Where a line of the entries holds the string "accomplish", copy that line.

(Collected data entries)
|---|
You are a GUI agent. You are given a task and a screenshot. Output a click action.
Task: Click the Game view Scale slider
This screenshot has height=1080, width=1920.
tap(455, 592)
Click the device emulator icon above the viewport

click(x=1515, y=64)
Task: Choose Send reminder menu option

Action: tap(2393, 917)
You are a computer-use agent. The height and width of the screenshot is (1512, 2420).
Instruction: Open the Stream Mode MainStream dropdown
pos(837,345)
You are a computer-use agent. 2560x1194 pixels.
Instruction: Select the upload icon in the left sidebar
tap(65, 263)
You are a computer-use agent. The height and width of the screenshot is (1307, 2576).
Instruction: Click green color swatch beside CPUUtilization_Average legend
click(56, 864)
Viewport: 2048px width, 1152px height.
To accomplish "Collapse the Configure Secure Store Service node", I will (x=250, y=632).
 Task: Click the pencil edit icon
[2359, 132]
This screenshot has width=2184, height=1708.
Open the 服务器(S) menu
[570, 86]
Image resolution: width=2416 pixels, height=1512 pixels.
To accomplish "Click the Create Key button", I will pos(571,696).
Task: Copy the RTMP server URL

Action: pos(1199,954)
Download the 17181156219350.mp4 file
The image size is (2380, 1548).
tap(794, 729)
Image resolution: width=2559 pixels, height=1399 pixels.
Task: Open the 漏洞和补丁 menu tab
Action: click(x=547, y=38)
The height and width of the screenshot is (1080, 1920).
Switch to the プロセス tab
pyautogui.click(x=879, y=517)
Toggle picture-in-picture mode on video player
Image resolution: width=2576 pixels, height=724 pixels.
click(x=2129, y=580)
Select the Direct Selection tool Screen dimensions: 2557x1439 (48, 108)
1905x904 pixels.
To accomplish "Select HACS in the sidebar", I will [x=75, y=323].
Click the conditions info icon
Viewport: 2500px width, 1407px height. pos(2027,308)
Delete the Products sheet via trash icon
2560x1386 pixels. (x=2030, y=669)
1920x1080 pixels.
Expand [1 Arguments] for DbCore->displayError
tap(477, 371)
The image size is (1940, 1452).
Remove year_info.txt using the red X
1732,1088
|---|
__Response to this exercise__
To accomplish "Collapse the Configure Secure Store Service node", I will (x=250, y=632).
To accomplish "Click the Create Key button", I will pos(571,696).
To accomplish "Select HACS in the sidebar", I will [x=75, y=323].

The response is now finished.